# YOUR TASK
Among these records, which lines include "Privacy"? Copy them out.
————
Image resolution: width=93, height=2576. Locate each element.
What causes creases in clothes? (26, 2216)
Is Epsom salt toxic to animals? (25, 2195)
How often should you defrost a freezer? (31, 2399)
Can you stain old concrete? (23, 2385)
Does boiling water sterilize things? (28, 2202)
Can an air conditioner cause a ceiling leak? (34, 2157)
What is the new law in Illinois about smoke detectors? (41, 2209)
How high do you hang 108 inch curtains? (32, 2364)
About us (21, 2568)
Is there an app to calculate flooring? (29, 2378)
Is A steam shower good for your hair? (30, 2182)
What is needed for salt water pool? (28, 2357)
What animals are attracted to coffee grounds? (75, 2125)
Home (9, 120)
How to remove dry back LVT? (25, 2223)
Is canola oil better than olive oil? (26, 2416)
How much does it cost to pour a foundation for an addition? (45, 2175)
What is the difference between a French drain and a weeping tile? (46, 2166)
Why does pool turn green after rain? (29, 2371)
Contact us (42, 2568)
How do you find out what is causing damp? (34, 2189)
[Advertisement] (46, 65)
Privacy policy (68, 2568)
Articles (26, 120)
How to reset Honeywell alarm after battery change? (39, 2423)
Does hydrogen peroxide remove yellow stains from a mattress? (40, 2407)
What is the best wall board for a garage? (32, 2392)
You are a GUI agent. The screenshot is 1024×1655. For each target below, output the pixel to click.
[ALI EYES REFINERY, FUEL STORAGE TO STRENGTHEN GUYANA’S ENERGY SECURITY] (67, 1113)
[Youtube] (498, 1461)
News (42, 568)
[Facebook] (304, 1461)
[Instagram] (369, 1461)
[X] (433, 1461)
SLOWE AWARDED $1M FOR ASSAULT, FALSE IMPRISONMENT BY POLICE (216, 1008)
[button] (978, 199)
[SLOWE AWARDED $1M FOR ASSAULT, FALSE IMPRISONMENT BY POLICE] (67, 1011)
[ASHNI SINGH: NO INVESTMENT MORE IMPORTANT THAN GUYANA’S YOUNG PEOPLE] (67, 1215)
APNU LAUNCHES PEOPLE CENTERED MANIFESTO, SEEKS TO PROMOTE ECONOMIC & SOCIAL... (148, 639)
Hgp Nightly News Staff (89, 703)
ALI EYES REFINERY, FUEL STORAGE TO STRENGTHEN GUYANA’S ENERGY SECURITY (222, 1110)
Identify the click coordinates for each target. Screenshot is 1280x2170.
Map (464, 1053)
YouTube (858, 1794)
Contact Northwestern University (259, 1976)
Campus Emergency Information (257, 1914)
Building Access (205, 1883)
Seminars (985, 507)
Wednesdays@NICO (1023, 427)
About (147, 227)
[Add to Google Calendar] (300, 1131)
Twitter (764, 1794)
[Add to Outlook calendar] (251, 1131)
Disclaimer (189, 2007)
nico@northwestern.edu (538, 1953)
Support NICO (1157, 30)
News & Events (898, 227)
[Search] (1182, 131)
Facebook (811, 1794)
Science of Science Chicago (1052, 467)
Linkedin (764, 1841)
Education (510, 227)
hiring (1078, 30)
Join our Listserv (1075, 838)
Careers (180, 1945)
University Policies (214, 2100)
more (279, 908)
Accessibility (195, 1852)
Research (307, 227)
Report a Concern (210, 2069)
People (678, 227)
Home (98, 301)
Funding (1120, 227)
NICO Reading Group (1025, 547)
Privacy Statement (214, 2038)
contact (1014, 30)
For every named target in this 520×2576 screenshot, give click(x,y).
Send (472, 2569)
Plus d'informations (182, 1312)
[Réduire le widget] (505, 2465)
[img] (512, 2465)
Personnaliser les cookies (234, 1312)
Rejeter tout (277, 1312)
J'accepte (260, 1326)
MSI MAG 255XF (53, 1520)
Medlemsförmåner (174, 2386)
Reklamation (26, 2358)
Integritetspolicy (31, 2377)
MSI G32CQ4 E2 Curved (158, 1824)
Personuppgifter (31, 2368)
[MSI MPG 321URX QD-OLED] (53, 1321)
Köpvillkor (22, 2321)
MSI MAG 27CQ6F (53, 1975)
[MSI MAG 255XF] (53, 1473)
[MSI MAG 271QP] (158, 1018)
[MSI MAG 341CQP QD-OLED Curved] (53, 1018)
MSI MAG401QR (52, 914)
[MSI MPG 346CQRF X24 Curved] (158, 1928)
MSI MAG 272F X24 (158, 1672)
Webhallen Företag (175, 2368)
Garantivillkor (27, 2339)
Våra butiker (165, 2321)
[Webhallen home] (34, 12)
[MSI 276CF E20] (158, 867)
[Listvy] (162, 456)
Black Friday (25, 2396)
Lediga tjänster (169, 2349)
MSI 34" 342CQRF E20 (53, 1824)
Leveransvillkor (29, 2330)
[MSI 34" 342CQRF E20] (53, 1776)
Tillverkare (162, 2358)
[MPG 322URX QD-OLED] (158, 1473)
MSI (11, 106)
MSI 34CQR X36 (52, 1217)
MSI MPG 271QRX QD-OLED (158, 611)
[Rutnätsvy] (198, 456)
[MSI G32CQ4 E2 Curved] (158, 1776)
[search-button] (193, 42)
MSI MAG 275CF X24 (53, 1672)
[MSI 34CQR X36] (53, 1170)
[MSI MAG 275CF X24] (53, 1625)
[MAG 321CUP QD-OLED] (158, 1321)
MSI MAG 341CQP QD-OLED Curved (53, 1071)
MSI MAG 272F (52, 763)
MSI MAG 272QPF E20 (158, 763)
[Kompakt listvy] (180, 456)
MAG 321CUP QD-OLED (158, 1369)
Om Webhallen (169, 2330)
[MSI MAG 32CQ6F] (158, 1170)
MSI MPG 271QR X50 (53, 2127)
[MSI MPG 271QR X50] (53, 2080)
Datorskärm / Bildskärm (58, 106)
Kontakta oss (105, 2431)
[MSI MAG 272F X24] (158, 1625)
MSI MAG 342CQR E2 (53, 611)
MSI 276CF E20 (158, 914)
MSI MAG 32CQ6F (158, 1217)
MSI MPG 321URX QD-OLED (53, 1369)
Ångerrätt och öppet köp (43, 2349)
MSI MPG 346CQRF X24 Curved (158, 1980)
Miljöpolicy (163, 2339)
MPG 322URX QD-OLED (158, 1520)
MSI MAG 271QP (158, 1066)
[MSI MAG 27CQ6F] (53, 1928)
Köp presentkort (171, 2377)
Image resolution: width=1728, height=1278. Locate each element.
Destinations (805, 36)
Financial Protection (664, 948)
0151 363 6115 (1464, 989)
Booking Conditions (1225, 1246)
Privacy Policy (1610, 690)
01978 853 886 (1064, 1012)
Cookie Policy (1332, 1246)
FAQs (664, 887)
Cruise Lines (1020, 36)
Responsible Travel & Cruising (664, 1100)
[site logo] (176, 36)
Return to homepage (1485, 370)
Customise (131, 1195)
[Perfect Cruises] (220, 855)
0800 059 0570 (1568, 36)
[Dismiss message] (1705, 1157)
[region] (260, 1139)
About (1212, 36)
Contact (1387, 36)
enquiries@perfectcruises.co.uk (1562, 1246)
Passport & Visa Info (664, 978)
————
# WRITTEN SOLUTION
Privacy policy (68, 2568)
Privacy Statement (214, 2038)
Privacy Policy (1610, 690)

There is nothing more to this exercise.